OFWs can still find jobs in PH if Taiwan’s freeze hiring is enforced
More News from Tina G. Santos
MANILA, Philippines—Employment and business opportunities in the Philippines await overseas Filipino workers (OFWs) affected by the reported hiring freeze in Taiwan.
This was the assurance given by Labor Secretary Rosalinda Baldoz on Wednesday, following news reports of an estimated 10,000 Filipinos to be displaced due to a reported freeze hiring in Taiwan.
“We are still verifying the report. Initially, it appears that the figure of 10,000 is grossly off the mark,” Baldoz said in a statement. She said Philippine Overseas Employment Administration (POEA) historical records showed that the Philippines have been deploying only 2,000 to 2,500 workers a month.
The hiring freeze in Taiwan was triggered by its recent row with the Philippines over the May 9 fatal shooting of a Taiwanese fisherman suspected of poaching in the Balintang Channel by Philippine Coast Guard personnel.

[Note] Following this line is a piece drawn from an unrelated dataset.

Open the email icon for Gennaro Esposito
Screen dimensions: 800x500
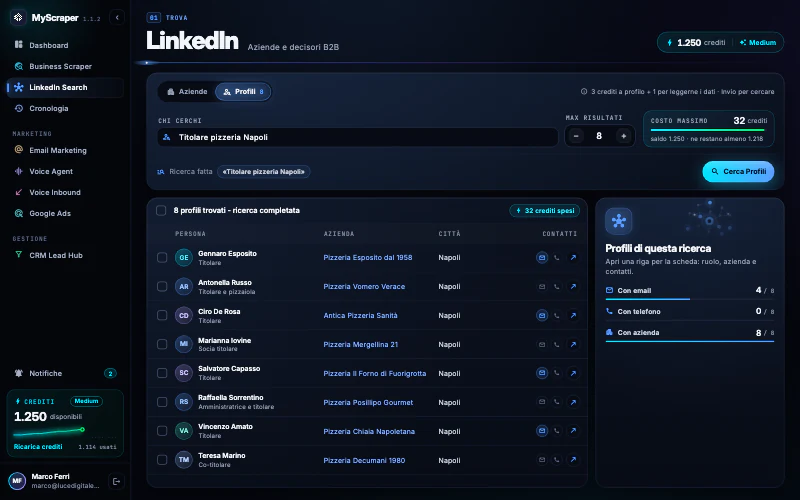click(542, 258)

According to Baldoz, there are more than 100,000 jobs posted at PhilJobNet, the official online job search and matching portal of the government.
Taiwan-displaced OFWs can also apply for jobs in Bahrain, Jordan, Kuwait, Malaysia, Oman, Qatar, United Arab Emirates, Israel, and Saudi Arabia which need production workers and personal services, such as care-giving.

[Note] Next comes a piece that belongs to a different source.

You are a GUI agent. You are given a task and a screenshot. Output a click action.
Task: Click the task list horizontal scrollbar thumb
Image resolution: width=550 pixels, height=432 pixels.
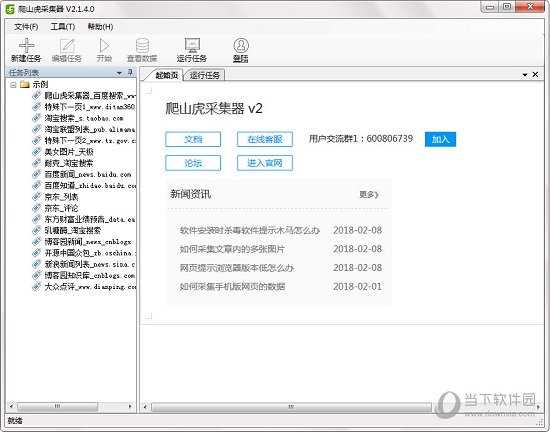(58, 407)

“Based on balances of available job orders of licensed recruitment agencies approved by the POEA, they can apply for work in these countries without need for further training/retraining,” Baldoz said.

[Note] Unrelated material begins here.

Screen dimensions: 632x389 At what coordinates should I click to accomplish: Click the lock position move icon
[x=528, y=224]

But she added that local employment would also be a viable option for the displaced workers.
“Those who are already here in the Philippines and those whose contracts are expiring and may not be able to go back to Taiwan can apply in the 129,180 available job vacancies posted in the PhilJobNet,” she said. Positions available include plant and machine operators and assemblers (13,544 vacancies); factory workers (6,040 positions); engineers and technicians (2,956 positions); and machinists (323 positions).
“They may also explore jobs in the business process outsourcing sector, such as call center agents, technical support staff, and customer service assistants. Those who have low skills may also apply for skills training/upgrading in TESDA-accredited training providers,” she added.
Baldoz said another option for displaced OFWs would be to engage in enterprise or business activity.
“They may avail of the government’s entrepreneurial development assistance under the National Reintegration Program for OFWs which include training and capability-building, as well as business capital loans of P300,000 to P2 million from the P2 billion Reintegration Loan Fund offered by the Land Bank of the Philippines and guaranteed by the Overseas Workers Welfare Administration,” Baldoz explained.
The loan carries an interest of only 7.5 percent per year and has a repayment term of five years, which can be extended to seven years.
The labor chief encouraged the OFWs to accept the invitation to invest their hard-earned savings, if they have any, in agribusiness, a priority area under the reintegration program partnership between the DOLE and the Department of Agriculture.
Under the DOLE-DA partnership, the agencies promote agribusiness as an investment option for OFWs. The DA has developed 37 agribusiness modules from which OFWs can choose from.
These ‘ready-to-roll’ modules contain detailed information on needed capital, location of business, market, cost, and rate of return on investment.